Meloni: 4,6 mld ai clandestini e 1,2 per gli italiani poveri. Volete le barricate?

Sono 7,2 milioni gli italiani che nel 2016 vivono in condizione di grave deprivazione materiale. È quanto emerge dalle rilevazioni dell’Istat, in base l’indicatore che è dato dalla percentuale di individui che vivono in famiglie che sperimentano dei sintomi di disagi. L’Istituto di statistica precisa che la quota corrisponde all’11,9% delle persone che vivono all’interno di un nucleo familiare; dal campione sono quindi esclusi tutti i soggetti che vivono al di fuori delle famiglie (come in strutture di sostegno o detentive). La reazione di Fratelli d’Italia non si fa attendere:  “L’ 11,9% delle famiglie italiane è in gravi difficoltà economiche.
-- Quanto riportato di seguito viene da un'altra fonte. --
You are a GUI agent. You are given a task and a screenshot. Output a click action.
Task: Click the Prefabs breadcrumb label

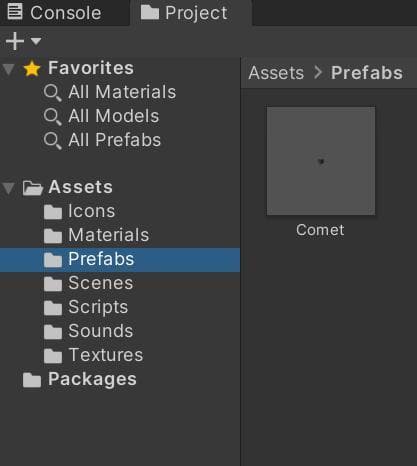pyautogui.click(x=367, y=73)
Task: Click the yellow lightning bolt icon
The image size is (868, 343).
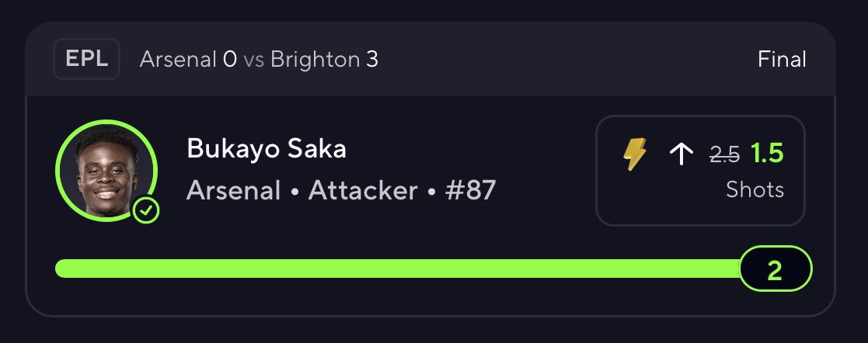Action: [634, 154]
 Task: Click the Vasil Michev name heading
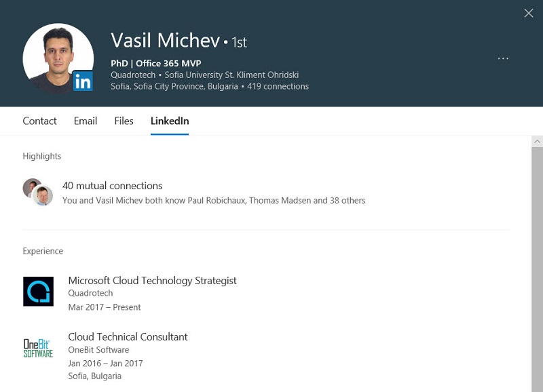pyautogui.click(x=166, y=40)
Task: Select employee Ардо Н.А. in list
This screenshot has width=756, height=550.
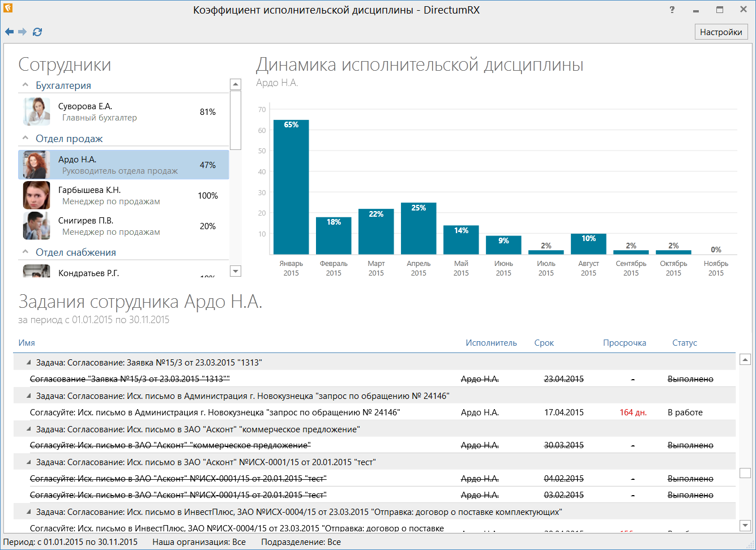Action: click(x=123, y=165)
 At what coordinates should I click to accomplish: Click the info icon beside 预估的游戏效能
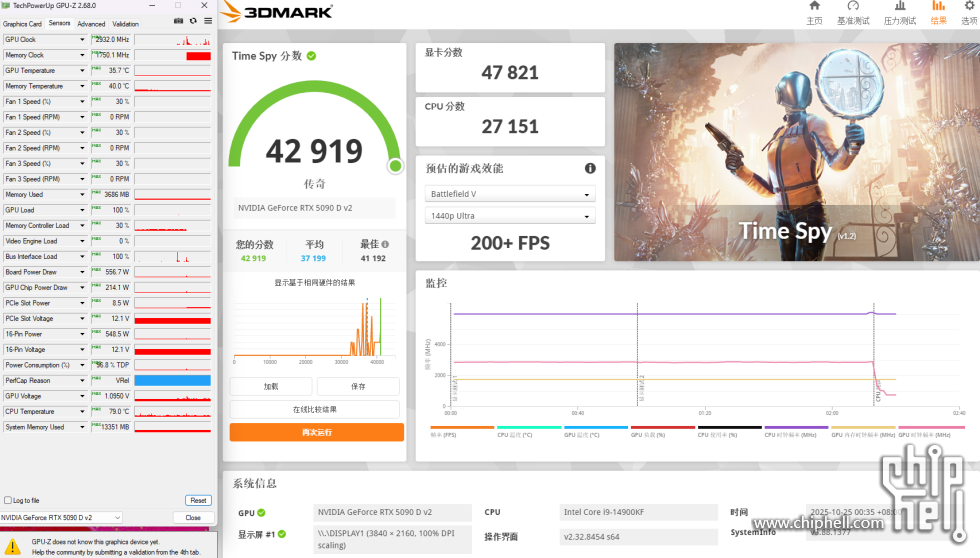tap(590, 168)
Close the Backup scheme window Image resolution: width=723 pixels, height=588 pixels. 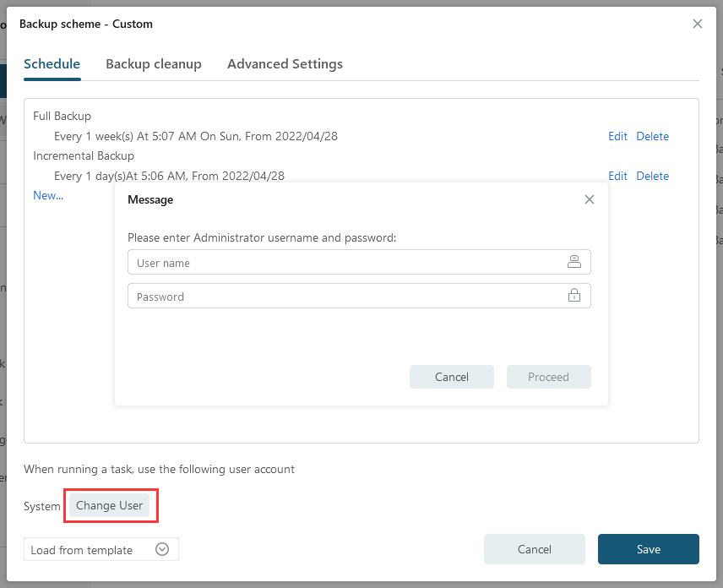tap(698, 24)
Lo ha dichiarato oggi il direttore dell’Istat in audizione alle Commissioni Bilancio di Camera e Senato. Peccato che non ci sia peggior sordo di chi non voglia sentire, e
che il governo abbia deciso di destinare 4,6 miliardi all’accoglienza dei clandestini e solo 1,2 miliardi per gli italiani poveri. Questa gente vuole ritrovarsi le barricate per strada? Perché continuando così le avrà presto”. Lo scrive su Facebook il presidente di Fratelli d’Italia, Giorgia Meloni.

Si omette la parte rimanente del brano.